The UK and EU are close to agreeing a memorandum of understanding (MoU) on which to base further negotiations on financial services. 

The sector was left out of last year’s trade deal and both have sides have downplayed the likelihood of an ‘equivalence’ agreement being reached through which the UK would maintain pre-Brexit levels of market access to the EU.
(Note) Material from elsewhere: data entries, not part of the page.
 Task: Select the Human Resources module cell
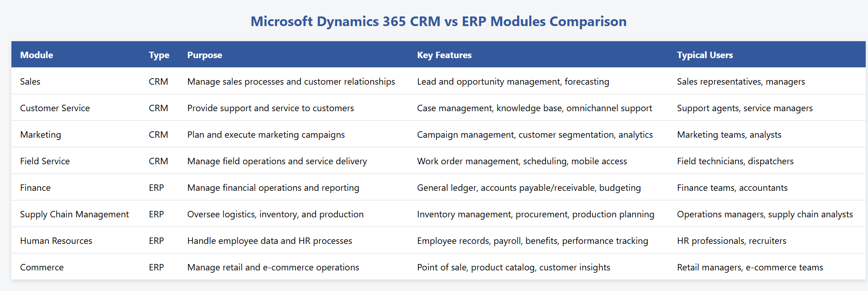tap(56, 241)
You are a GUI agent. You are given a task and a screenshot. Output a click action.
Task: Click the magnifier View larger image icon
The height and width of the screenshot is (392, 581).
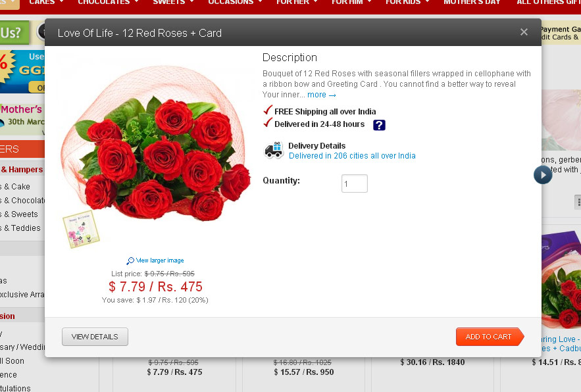[130, 261]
However, the two sides have agreed to continue negotiations by setting up a new forum in which financial regulation and supervision can be discussed, according to the FT

'Stable and durable'

Although the agreement will not prevent barriers being erected between the UK and EU for the sector, it will create “a stable and durable” platform or “talking shop” through which co-operation can be achieved, EU finance minister Mairead McGuiness told the BBC’s Andrew Marr show. 
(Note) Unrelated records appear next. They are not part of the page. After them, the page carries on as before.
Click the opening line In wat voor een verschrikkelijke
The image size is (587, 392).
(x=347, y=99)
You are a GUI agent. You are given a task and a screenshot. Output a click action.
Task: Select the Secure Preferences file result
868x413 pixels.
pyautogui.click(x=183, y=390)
The remit of the new forum would include discussions on preserving financial stability, market integrity and protecting investors and consumers, as well as considering how to move forward with equivalence.
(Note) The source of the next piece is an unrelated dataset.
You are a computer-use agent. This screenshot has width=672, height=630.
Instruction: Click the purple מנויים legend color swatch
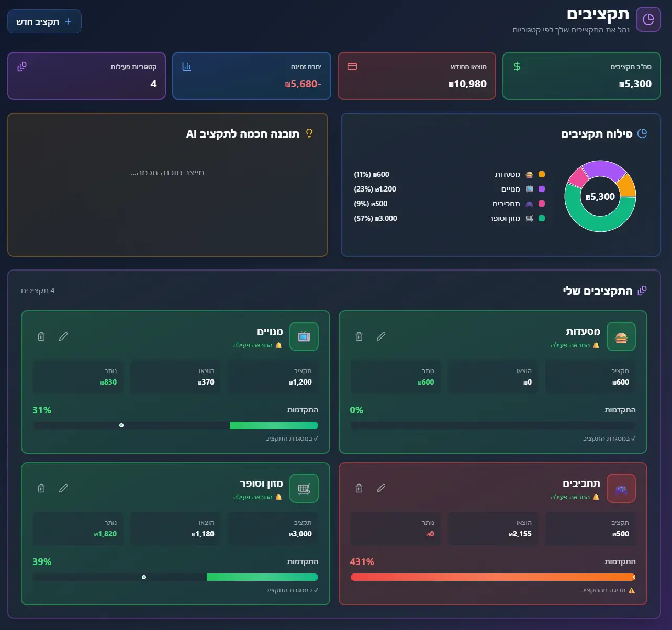(542, 189)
McGuinness is to meet Bank of England governor Andrew Bailey today (22 March) to assess progress.

No-deal

Members of the House of Lords’ European Union committee, however, have warned that the threat of a ‘no-deal’ scenario for goods could still come about if the EU does not ratify the trade agreement signed by both parties at the end of last year.

The deal is due to be ratified by 30 April and the UK has granted a ‘technical’ two-month extension for the European Parliament and Council to scrutinise the deal further, according to Politico.

If the EU were to not ratify, it remains possible that the UK and EU would continue trade under WTO rules and tariffs.

Noises from Europe

The Guardian reports warnings from peers about “noises” coming from Europe indicating the deadline may be missed.

Disputes over the Northern Ireland Protocol in particular “reflect and compound a broader breakdown of trust between the UK government and the EU”, it states.

Vaccine veto

The report comes as Boris Johnson lobbies EU member states to veto a move from Brussels to block exports of vaccines, the FT reports.

The PM is due to call his counterparts in France, Germany, Belgium and the Netherlands ahead of a European summit which will decide whether Brussels will block vaccine exports to the UK and other vaccine-producing countries.